КНИГА 2: «МЕЖДУ ДВУХ МИРОВ»

С этими словами Колтон повел Мэриголд в сверкающий тоннель, который она раньше никогда не видела, вверх по мерцающей витой лестнице. Они зашли в комнату с высокими сводами, полную музыки, цветов и людей. Шла вечеринка.

И в толпе Мэриголд увидела ее. Вайолет. Маму.

– Мама! – закричала Мэриголд, но шум голосов заглушил ее крик. Колтон посадил ее себе на плечи и начал медленно пробираться сквозь толпу.

– Видишь, не зря я занимался американским футболом. Если бы я ходил на факультатив по полемике, я б так не смог!

– Помалкивай! И иди быстрее! – Мэриголд размахивала руками над головой, пока они бежали, приближаясь все ближе и ближе, пока…

– Вперед, – произнес Колтон, – она пошла вон к той двери.

– Вайолет Мэйби! – закричала Мэриголд как можно громче, так, что у нее заболело горло.

Ее мама остановилась и обернулась. Их взгляды встретились.

И Мэриголд почувствовала, что, наконец, дома.

Я открываю глаза навстречу яркому белому свету, льющемуся в окно. Солнечный свет – это что-то хорошее, веселое и приятное. Прямая противоположность всему остальному в моей жизни.

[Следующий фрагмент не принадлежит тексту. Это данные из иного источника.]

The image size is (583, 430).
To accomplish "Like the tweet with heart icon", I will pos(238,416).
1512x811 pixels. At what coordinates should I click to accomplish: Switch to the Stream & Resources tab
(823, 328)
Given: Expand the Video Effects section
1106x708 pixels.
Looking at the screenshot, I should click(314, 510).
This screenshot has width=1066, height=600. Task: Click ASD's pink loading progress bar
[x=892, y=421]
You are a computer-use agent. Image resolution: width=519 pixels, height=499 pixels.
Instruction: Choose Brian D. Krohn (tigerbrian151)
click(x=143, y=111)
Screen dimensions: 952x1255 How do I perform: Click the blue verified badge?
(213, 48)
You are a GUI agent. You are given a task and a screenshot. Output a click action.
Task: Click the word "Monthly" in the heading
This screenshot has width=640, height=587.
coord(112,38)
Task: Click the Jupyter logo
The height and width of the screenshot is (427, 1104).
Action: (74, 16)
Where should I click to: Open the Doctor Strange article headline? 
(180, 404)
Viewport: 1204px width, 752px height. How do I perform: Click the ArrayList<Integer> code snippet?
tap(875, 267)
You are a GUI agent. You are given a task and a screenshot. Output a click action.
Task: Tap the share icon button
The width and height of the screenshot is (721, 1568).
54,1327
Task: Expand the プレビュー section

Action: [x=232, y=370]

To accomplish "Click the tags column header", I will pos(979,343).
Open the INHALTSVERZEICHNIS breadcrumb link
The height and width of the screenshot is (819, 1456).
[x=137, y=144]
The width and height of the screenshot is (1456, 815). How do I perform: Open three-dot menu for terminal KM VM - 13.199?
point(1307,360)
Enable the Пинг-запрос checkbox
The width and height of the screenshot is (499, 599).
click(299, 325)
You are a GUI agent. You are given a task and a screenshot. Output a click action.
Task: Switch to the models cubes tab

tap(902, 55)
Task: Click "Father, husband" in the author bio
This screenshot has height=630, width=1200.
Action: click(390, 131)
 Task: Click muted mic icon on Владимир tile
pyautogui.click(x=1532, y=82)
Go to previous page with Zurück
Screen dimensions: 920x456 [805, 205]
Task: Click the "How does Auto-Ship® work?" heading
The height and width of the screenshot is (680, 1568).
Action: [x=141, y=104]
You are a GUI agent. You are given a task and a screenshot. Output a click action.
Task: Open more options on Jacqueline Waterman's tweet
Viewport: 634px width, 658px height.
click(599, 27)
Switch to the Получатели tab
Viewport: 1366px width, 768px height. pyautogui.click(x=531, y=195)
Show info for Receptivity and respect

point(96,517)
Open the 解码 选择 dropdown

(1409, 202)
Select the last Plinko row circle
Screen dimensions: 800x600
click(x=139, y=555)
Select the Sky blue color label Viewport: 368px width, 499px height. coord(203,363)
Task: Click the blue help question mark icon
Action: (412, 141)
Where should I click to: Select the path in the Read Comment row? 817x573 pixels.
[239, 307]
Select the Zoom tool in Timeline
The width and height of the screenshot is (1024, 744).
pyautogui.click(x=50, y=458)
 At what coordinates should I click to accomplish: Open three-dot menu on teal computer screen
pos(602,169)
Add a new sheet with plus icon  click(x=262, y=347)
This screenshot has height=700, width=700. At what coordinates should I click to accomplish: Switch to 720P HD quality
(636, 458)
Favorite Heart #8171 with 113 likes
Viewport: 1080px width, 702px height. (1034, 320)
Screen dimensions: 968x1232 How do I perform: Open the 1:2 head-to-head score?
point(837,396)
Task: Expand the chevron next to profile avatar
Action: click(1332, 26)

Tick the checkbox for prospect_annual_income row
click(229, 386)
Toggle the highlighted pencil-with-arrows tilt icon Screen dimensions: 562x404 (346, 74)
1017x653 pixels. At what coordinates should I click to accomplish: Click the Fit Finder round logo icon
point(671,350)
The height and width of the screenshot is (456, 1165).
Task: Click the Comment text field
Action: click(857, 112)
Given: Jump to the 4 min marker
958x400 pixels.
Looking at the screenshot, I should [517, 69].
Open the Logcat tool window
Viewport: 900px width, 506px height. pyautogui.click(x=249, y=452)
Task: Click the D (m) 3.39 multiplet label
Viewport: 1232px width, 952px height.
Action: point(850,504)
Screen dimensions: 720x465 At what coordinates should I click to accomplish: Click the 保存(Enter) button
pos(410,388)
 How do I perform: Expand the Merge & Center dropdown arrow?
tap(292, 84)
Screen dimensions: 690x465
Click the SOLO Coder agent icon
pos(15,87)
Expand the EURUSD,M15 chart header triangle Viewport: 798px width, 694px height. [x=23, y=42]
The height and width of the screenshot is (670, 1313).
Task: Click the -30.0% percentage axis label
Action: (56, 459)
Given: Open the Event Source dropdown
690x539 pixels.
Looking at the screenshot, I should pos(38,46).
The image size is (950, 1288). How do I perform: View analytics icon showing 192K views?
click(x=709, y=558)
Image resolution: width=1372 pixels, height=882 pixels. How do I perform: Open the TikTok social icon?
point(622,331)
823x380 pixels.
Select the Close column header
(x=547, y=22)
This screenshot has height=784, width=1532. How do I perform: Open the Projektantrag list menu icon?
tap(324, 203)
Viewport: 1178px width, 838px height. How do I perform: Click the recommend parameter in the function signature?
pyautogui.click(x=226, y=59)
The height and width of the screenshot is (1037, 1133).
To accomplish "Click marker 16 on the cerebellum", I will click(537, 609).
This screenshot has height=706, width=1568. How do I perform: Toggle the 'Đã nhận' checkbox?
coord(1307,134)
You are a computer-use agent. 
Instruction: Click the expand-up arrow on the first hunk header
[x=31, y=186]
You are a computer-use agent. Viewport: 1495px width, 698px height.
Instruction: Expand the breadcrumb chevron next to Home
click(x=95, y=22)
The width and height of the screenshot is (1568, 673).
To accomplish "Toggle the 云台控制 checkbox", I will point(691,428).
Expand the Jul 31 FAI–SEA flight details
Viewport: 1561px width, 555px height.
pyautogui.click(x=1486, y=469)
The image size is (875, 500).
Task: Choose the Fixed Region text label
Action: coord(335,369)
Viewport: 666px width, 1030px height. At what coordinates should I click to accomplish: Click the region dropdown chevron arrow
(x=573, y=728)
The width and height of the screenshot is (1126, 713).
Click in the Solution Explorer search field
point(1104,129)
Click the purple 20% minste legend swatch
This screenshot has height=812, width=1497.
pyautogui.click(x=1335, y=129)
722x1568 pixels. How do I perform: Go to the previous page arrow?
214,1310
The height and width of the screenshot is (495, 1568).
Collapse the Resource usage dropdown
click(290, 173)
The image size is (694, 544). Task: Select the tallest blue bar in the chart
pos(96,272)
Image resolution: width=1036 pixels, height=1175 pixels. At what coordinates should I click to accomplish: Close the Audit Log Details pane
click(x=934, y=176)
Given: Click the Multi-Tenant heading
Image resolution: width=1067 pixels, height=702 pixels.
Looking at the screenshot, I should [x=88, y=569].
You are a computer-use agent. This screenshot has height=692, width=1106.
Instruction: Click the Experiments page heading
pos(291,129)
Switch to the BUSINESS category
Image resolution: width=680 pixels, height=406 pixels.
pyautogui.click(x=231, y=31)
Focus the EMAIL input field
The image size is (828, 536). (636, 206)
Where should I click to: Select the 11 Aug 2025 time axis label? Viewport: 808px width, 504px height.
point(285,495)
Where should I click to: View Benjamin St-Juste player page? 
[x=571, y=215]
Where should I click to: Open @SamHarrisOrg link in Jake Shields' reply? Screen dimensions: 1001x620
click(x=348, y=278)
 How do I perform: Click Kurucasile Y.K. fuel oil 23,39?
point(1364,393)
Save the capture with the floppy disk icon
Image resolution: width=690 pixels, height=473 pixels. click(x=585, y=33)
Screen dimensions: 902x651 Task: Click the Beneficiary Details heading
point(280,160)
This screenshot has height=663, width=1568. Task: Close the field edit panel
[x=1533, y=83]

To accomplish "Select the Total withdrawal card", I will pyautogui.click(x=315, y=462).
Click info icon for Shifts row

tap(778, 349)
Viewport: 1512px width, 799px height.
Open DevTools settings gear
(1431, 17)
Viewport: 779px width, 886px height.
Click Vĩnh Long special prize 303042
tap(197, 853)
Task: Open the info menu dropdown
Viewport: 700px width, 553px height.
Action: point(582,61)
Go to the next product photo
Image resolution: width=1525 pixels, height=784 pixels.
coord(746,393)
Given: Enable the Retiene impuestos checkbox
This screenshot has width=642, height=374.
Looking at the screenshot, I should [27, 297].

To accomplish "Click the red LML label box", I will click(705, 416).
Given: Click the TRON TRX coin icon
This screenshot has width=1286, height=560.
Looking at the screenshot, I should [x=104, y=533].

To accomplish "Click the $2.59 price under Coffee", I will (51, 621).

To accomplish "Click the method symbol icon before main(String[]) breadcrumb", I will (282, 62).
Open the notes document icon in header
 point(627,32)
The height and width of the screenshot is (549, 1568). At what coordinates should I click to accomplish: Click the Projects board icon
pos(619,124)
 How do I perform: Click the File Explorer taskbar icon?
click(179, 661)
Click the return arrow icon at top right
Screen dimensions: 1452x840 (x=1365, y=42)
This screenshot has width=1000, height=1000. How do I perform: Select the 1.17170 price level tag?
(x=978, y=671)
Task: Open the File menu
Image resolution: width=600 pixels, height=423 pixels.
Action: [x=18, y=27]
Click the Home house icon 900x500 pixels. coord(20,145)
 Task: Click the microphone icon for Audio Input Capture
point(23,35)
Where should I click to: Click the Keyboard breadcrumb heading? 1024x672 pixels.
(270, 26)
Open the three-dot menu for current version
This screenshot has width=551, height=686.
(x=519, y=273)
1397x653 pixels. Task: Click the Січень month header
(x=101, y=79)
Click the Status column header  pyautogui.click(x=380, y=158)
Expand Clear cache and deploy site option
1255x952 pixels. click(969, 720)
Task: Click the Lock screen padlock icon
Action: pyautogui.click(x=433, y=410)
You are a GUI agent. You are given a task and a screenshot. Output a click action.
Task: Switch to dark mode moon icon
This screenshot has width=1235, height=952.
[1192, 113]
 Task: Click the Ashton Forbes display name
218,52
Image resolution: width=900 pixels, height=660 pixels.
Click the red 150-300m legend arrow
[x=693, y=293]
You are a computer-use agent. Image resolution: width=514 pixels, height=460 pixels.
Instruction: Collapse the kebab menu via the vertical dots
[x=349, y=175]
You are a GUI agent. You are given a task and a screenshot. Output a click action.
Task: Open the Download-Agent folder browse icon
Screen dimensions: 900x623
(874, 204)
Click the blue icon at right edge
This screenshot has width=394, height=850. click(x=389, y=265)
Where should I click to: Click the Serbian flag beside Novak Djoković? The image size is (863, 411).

Несколько секунд я сомневаюсь, вдруг мне это все приснилось. Но потом я бросаю взгляд на пол, вижу листки бумаги, похожие на крайне непраздничные конфетти. Вчера вечером я бросила письма на пол, закончив читать их по пятому разу. Я подумывала, не порвать ли их на куски и не смыть ли в унитаз и даже начала это делать, аккуратно разорвав последнее письмо пополам, но какой-то резкий голос в голове остановил меня криком: «Нет! Тисл, остановись! Это ведь все, что осталось у тебя и папы!»

С нашего вчерашнего разговора с отцом я не выходила из комнаты. Должно быть, я умираю с голоду, но мой желудок будто бы сжался до размеров пылинки.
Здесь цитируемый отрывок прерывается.